Il faudrait voir ce qu’en auraient écrit nos chroniqueurs sportifs – je ne parle évidemment pas de ceux émargeant à l’Unique, à El-Moudjahed, ou à Echourouk et consorts. Et s’ils n’en avaient rien rapporté, il est bien plus que temps qu’ils s’y attellent. Après tout, c'est d'abord pour ça que leurs lecteurs achètent leurs journaux, avec l'argent qui sert à les payer.
Crédits des illustrations à venir. Merci pour votre compréhension.
La Nef des ... Foot : lesoirdalgerie.com
Peuple embarqué sur la Nef des Fous par Ariirau : tahitinui.blog.lemonde.fr
S. Brant par Duhrer : t1.gstatic.com/
BouteFellini : Liberte-algerie.com
K.-A. Porter : csustan.edu
[2] La Nef des Fous, 1962, porté à l’écran par S. Kramer avec toute une pléiade de vedettes, dont certaines révélées ou confirmées par ce film. Ce (beau) titre avait déjà été (littérature, peinture, etc.) utilisé au moins depuis le bas Moyen-Âge. Et depuis les années 60 encore et à plusieurs reprises pour divers projets ou produits à caractère culturel.
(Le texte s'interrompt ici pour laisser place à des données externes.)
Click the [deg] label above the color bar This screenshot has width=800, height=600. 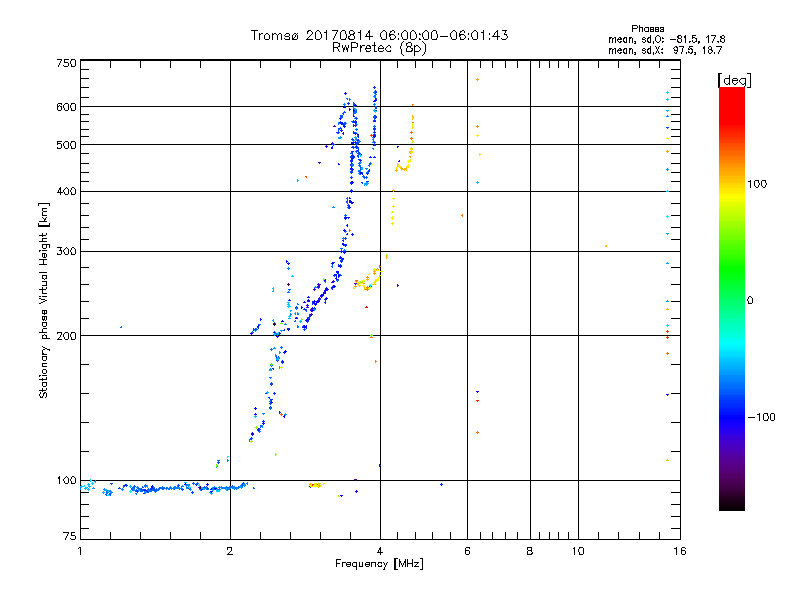pyautogui.click(x=734, y=80)
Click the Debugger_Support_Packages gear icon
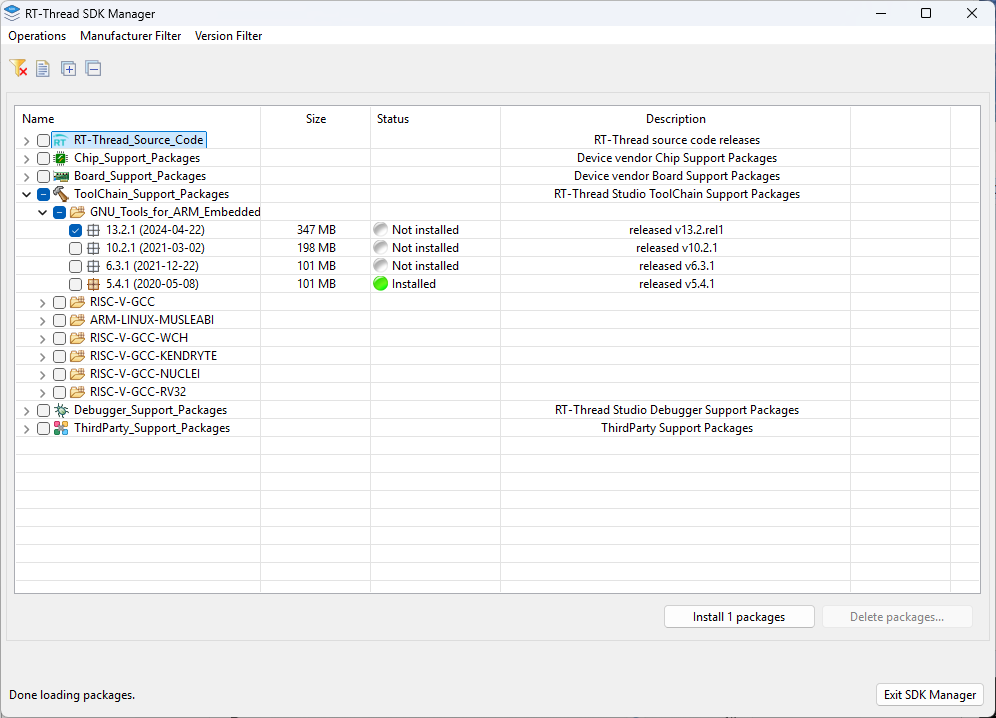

[3] C’est ainsi que les Algérien(ne)s appellent leur télévision d’Etat à défaut d’autre. Mais en effet, pas possible de se tromper : elle est vraiment unique ! Voyez le modèle Export, Canal-Algérie, si vous voulez vous faire une idée liftée de La Chose.
[4] T’as vu le look, mon frère ?!..
[5] Téléphonie sans fil ( ?). Merci Kateb…
[6] 1458-1521, Strasbourg. Auteur de nombreux écrits. Sa Nef des Fous fut un considérable succès d’édition.
[7] Vrai nom de Bougie (en français) et de Bdjaya (en arabe).
[8] Au moindre frémissement politique, à l’échelle du pays ou de la seule Kabylie, les uns et les autres ont, pour premier réflexe répressif et chaque fois que cela leur a été possible d’agir en ce sens, eu celui de débaptiser la Jeunesse Sportive Kabyle, pour effacer de son glorieux nom toute référence identitaire, historique et/ou régionale. Quitte à, pour certains, aller jusqu’à se livrer à des contorsions siglo-linguistiques d’un ridicule d’anthologie. Comme, sous Boumédiène et par exemple, d’avoir été jusqu’à imaginer une signification à proprement parler astronomique (et arabe, ça va sans dire…) censée occulter celle de Kabyle du K de Jsk !!! Il fallait le faire. Nos dictateurs d’Alger l’ont fait.
[9] Mohamed Laïb.
[10] Finale de la Coupe d’Algérie 2011 : Usmh (club algérois apparemment bien en cour) vs Jsk, qui allait remporter l’e trophée (0-1).